Se poser cette question reviendrait à croire qu’une voie existe depuis le Bac, ou le collège, ou le primaire, ou la naissance ( ?), pour chacun en termes de vie professionnelle. Ou que selon son profil, une somme relativement vague d’aptitudes et d’inclinaisons, une direction existe plutôt qu’une autre. Le projet professionnel en découlerait, limpide. Or il ne s’agit pas de parcours qui tracés à l’avance, aussi tortueux soient-ils, définissent une vie professionnelle. Le chemin parcouru en la matière ne peut se concevoir que rétrospectivement. Avoir une vie professionnelle, surtout au 21è siècle, c’est appréhender le changement. Le bonheur en termes professionnels c’est, sur le long terme, faire correspondre le changement avec ses aspirations profondes et personnelles. Travailler, entrer dans la vie active, c’est produire et faire partie des innombrables et si divers engrenages de la société, avec ses contraintes et les retours qu’on peut espérer. Etudier, c’est avant tout apprendre, acquérir savoir et savoir-faire à des niveaux et dans des conditions et des délais que la vie active ne permet pas. Ce qui caractérise peut être le mieux les métiers techniques c’est l’immédiateté et la proximité, et l’aspect concret des problèmes abordés. Lorsque l’on souhaite être « près » des choses, s’occuper d’enjeux clairement définis et n’avoir à décider que sur des options maîtrisées, il est préférable de s’orienter sur des études courtes et techniques. Par contre, l’ingénieur et le manager ont des enjeux souvent aux contours flous, ont à faire à des demandes mal ou pauvrement formulées, doivent décider sans maîtriser complètement tous les aspects des options. L’ingénieur reste avant tout un expert technique et technologique qui résout les problèmes et les enjeux d’un domaine précis. Le manager est un décideur qui appréhende plus largement les enjeux d’une activité pour la faire réussir, avec tous ses aspects sociétaux, commerciaux, humains, etc.
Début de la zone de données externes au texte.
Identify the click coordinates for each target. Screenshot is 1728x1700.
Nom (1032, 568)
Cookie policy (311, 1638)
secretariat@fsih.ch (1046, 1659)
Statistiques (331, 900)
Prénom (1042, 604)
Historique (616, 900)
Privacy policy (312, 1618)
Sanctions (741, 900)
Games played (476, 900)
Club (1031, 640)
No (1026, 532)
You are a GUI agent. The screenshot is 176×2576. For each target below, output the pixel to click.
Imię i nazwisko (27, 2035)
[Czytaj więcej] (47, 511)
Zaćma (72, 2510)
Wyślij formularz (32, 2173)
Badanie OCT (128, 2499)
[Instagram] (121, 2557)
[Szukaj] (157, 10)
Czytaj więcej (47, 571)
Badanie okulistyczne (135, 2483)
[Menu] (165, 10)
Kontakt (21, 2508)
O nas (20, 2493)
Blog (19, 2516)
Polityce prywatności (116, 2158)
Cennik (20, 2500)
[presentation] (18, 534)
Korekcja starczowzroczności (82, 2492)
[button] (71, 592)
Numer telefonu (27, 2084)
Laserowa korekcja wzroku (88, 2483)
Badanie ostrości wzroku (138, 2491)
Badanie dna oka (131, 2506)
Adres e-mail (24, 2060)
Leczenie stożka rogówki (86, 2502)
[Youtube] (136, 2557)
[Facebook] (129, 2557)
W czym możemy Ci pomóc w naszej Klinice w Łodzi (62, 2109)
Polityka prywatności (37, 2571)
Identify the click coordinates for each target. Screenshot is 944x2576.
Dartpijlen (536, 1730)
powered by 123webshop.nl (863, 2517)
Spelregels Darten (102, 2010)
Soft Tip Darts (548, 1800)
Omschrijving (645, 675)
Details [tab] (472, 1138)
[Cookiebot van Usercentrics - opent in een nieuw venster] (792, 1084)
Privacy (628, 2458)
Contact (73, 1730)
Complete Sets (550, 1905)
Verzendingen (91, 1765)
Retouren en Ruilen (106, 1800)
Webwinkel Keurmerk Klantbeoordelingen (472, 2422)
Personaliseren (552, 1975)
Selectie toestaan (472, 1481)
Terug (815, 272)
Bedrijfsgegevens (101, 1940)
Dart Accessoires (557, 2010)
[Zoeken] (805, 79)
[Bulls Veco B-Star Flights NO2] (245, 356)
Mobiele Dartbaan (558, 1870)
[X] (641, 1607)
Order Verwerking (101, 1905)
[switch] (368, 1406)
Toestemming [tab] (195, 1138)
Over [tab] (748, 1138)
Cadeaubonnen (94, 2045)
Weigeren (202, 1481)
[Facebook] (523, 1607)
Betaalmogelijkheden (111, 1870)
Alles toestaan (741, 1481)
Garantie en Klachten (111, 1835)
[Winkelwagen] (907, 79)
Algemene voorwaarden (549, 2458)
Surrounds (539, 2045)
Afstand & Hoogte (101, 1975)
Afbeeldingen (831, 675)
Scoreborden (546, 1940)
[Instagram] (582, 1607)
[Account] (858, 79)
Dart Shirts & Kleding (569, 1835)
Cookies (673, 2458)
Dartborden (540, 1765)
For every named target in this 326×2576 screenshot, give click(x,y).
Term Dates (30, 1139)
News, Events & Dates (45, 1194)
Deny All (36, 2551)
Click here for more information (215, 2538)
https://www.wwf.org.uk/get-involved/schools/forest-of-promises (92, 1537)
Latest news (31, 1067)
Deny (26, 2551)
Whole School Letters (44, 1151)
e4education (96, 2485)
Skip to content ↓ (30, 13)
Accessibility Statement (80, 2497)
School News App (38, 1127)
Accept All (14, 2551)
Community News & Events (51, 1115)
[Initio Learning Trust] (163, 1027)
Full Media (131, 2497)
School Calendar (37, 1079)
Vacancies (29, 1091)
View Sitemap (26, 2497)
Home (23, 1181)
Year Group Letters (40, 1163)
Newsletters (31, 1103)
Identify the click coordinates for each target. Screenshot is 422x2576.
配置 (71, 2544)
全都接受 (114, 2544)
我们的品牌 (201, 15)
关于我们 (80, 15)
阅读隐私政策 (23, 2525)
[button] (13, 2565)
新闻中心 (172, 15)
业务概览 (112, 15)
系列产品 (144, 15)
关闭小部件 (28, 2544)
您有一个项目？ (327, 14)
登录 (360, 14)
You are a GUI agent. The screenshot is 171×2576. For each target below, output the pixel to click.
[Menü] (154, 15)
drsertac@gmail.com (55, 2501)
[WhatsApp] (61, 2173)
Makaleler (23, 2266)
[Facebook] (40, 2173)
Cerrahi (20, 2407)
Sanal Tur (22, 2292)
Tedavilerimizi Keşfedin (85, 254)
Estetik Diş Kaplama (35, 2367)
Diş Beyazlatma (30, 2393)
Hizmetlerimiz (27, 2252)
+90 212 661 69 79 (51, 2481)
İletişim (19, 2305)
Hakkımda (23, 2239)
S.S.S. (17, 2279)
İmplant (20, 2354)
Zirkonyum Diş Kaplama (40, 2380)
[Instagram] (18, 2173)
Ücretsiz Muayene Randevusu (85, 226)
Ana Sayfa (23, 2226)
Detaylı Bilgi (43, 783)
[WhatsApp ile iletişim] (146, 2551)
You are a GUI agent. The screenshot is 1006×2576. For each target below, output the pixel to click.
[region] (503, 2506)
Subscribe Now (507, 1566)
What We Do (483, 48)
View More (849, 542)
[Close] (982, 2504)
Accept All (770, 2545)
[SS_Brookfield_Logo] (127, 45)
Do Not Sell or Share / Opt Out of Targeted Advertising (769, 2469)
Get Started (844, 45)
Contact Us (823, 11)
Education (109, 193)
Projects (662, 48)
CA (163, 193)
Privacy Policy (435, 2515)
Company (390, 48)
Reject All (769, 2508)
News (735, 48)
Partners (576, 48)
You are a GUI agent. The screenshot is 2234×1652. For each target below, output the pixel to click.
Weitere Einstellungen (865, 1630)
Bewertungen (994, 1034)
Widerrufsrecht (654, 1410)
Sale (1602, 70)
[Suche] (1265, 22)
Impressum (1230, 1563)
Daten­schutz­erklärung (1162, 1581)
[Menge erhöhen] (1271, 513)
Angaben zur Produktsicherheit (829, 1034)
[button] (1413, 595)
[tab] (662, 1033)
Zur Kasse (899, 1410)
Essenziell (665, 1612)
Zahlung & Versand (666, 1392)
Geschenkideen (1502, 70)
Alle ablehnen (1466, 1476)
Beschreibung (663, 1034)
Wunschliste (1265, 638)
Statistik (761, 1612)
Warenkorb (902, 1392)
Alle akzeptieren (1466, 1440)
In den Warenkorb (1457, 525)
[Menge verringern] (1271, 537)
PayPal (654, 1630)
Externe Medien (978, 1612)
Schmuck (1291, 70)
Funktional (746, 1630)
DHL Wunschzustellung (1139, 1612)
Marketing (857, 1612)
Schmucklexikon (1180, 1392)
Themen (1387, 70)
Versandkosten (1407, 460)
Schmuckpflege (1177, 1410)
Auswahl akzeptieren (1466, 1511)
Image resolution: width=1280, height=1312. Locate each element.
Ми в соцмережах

Que dire à notre jeune postulante dans cette perspective ?
D’abord que l’activité professionnelle est trop souvent vue sous l’aspect purement alimentaire. La valeur travail doit devenir un enjeu affectif pour appréhender le changement. Prendre un emploi d’accueil pour manger et pouvoir jouer aux échecs plus longtemps est toujours une impasse. On trouve ainsi parfois des gens qui réfléchissent à devenir enseignant à cause des congés… Ensuite, que si après un examen de ses envies et un bilan de ses compétences, il y a divergence entre le poste souhaité et ses capacités, il faut se former. Faire un stage d’amélioration des qualités relationnelles est toujours possible si notre postulante tient au poste d’accueil du public. Mais qu’on ne s’y trompe pas. Se former, au sens propre du terme comme au figuré, c’est aussi changer. Et ce n’est jamais sans effort. Cet effort ne sera indolore que si le changement est souhaité, faire des études pour toute autre raison que celle d’apprendre est toujours risqué. Enfin, que ses passions, ses envies, ainsi que ses compétences, ont toute légitimité et vocation à changer. Et qu’en conséquence il faut être prêt à compléter ses aptitudes pour appréhender un monde toujours changeant de façon positive sans compromettre ses aspirations et leur propre évolution.